> DIRECTIONS FOR THIS TASK: One line at a time, check the entries below for the word "Shop", and copy each line that has it.

> SUPPLIED ENTRIES:
━━━━━━━━━━

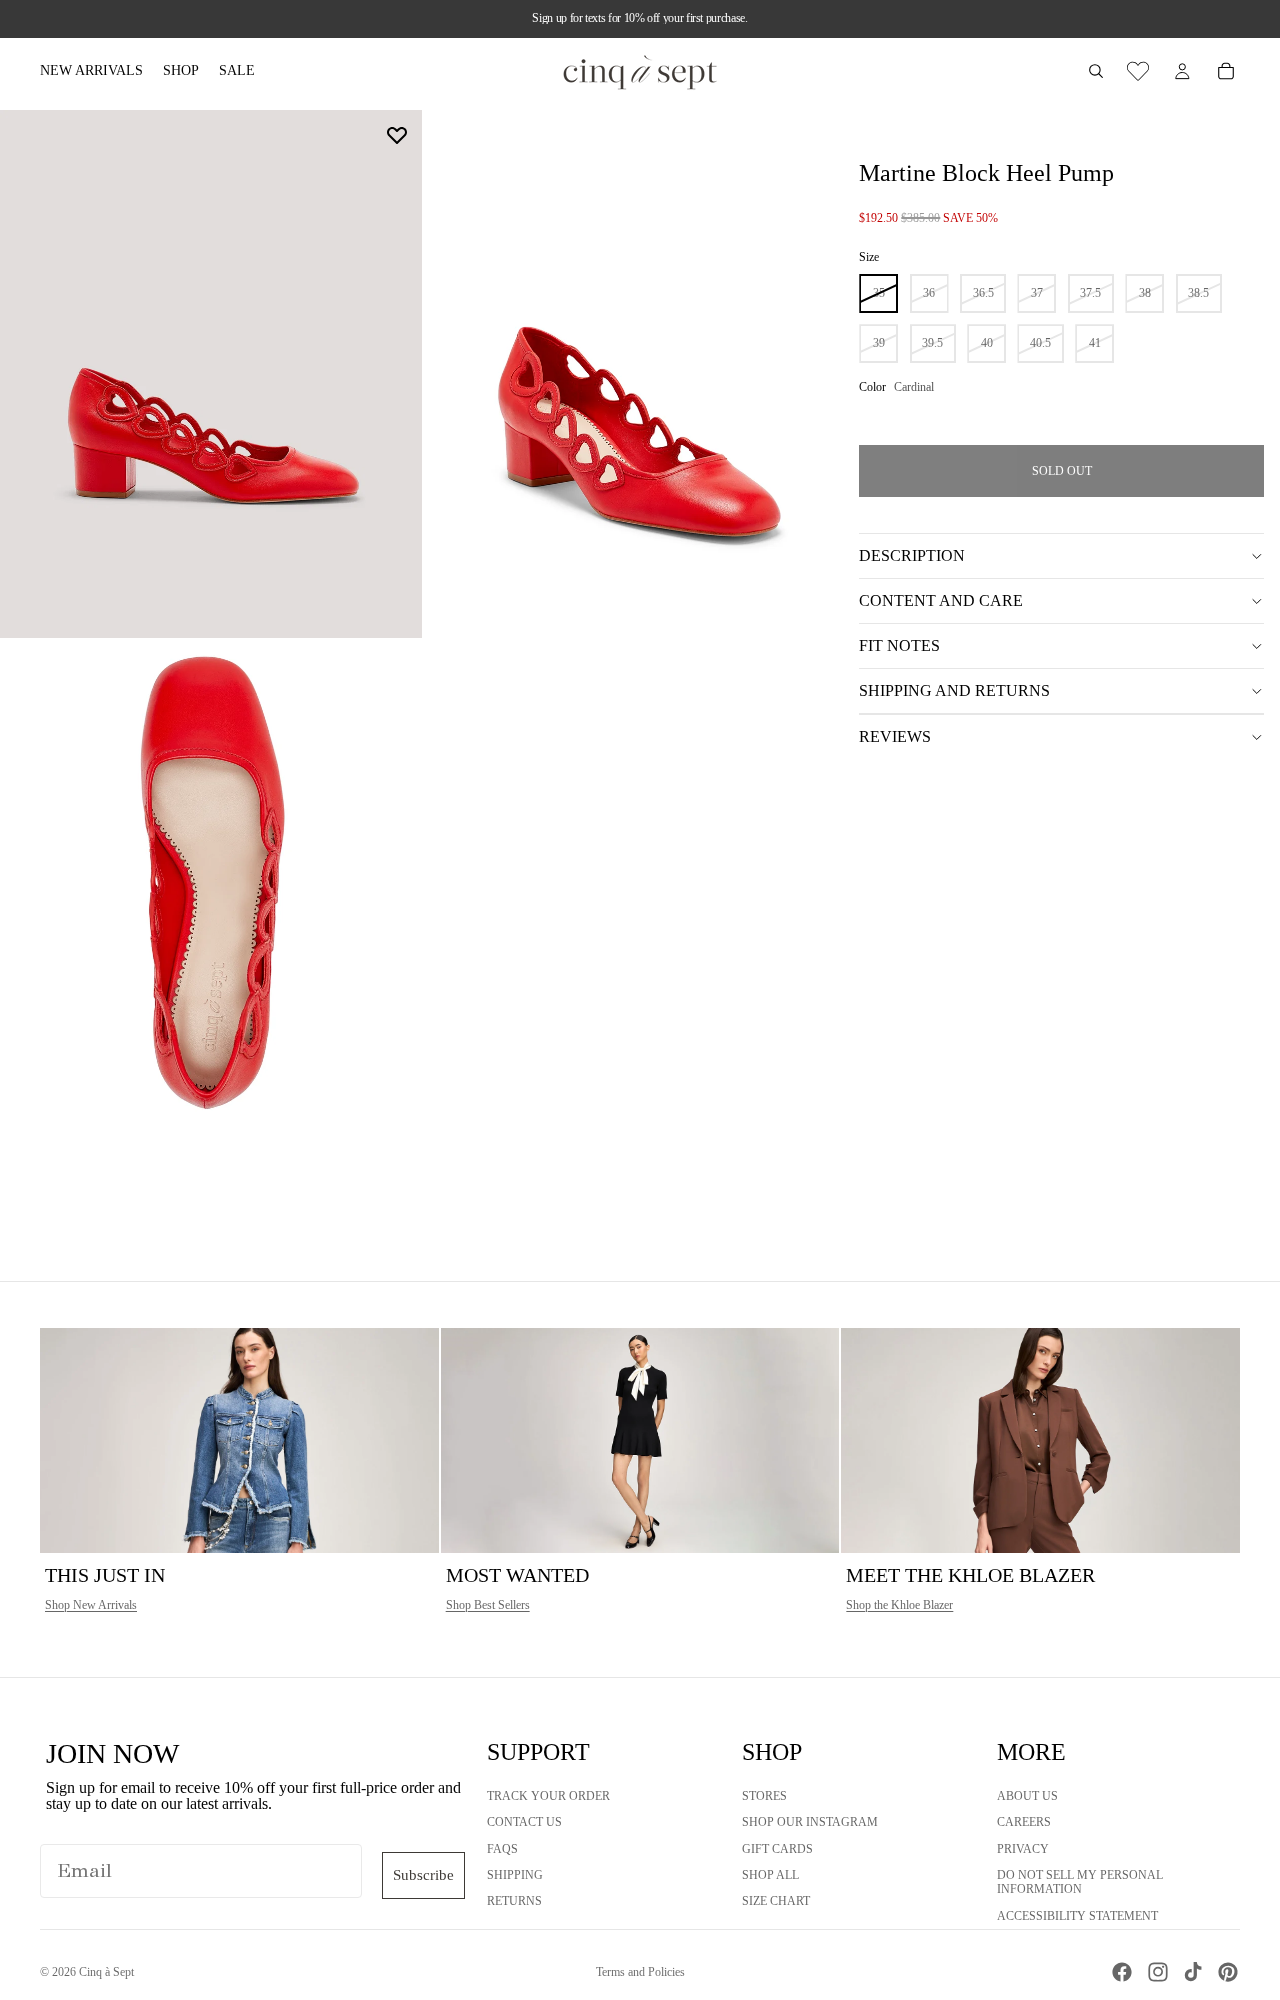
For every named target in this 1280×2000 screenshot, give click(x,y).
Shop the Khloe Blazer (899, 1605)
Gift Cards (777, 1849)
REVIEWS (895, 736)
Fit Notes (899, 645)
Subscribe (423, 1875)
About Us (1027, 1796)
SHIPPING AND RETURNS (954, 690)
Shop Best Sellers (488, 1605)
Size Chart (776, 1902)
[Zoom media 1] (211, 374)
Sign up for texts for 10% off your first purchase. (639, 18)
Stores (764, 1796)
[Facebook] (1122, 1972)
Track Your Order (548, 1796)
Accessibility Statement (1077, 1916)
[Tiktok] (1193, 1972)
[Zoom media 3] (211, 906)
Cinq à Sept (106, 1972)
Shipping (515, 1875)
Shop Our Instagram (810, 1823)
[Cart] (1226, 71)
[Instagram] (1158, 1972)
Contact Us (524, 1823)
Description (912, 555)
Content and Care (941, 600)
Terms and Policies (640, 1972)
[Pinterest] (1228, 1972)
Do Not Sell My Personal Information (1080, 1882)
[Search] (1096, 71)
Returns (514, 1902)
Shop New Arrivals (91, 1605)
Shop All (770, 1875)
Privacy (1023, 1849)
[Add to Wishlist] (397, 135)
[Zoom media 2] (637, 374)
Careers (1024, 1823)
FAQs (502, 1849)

━━━━━━━━━━

> ANSWER TO THIS TASK:
Shop the Khloe Blazer (899, 1605)
Shop Best Sellers (488, 1605)
Shop Our Instagram (810, 1823)
Shop New Arrivals (91, 1605)
Shop All (770, 1875)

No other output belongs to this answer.